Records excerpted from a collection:
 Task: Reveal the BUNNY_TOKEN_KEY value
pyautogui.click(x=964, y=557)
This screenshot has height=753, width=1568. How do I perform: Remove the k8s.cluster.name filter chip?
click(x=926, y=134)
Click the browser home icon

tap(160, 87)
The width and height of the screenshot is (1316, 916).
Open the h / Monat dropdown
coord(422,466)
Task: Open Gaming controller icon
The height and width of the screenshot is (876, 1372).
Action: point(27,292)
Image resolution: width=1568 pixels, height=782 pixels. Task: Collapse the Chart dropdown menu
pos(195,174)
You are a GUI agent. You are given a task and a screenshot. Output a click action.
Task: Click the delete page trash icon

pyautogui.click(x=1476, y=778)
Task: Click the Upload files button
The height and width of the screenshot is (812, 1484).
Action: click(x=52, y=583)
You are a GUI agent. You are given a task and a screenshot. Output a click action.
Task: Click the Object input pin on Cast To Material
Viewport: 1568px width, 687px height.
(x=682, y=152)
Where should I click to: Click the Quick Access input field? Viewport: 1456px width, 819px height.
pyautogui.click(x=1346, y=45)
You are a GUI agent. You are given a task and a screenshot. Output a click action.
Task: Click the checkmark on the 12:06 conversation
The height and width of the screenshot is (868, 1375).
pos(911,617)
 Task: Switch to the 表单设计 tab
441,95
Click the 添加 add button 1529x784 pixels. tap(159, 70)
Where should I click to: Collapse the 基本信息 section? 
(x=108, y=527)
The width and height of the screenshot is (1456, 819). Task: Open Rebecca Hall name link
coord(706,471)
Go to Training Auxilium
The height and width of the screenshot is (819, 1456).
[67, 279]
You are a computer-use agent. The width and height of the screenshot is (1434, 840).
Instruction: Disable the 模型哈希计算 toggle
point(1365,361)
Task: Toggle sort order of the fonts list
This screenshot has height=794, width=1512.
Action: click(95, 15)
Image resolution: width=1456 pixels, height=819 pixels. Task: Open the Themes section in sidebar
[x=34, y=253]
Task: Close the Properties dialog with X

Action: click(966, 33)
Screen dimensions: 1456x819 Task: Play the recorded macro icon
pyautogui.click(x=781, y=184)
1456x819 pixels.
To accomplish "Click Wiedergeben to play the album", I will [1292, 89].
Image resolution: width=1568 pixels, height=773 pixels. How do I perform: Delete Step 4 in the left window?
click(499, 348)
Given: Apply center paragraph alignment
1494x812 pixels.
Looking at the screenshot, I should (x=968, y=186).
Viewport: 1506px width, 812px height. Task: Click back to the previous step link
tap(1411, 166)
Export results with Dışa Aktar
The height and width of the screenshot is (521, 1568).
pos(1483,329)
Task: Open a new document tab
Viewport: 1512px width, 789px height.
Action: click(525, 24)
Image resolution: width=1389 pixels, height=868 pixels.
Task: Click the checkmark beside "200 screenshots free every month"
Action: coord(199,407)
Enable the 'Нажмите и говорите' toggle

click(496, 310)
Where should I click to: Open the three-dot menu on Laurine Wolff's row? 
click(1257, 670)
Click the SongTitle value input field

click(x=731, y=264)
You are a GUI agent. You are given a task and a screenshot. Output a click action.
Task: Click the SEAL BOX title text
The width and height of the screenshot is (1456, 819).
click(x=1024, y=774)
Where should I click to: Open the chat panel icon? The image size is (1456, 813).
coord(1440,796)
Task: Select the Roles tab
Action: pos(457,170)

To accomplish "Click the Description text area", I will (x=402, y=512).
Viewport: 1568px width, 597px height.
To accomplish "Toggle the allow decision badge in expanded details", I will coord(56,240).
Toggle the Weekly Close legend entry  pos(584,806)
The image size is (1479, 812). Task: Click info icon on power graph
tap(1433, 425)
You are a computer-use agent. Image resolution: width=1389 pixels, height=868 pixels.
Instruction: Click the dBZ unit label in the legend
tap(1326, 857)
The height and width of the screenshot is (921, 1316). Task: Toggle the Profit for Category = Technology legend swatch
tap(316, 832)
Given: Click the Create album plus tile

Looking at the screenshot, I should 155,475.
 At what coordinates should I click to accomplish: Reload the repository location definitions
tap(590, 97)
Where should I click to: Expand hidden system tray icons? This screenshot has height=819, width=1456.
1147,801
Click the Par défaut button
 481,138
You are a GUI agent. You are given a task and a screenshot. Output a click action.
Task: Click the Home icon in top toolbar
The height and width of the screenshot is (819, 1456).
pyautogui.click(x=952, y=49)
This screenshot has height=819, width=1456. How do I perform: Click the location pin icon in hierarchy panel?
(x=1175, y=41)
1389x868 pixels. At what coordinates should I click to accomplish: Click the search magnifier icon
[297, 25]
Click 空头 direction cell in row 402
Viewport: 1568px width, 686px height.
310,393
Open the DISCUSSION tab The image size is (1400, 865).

[Try it] Up to and including the line with "Task: Click the Object", repeat the entries exactly, beginning at their first line.

[Written answer]
 Task: Reveal the BUNNY_TOKEN_KEY value
pyautogui.click(x=964, y=557)
This screenshot has height=753, width=1568. How do I perform: Remove the k8s.cluster.name filter chip?
click(x=926, y=134)
Click the browser home icon

tap(160, 87)
The width and height of the screenshot is (1316, 916).
Open the h / Monat dropdown
coord(422,466)
Task: Open Gaming controller icon
The height and width of the screenshot is (876, 1372).
Action: point(27,292)
Image resolution: width=1568 pixels, height=782 pixels. Task: Collapse the Chart dropdown menu
pos(195,174)
You are a GUI agent. You are given a task and a screenshot. Output a click action.
Task: Click the delete page trash icon

pyautogui.click(x=1476, y=778)
Task: Click the Upload files button
The height and width of the screenshot is (812, 1484).
Action: click(x=52, y=583)
You are a GUI agent. You are given a task and a screenshot. Output a click action.
Task: Click the Object input pin on Cast To Material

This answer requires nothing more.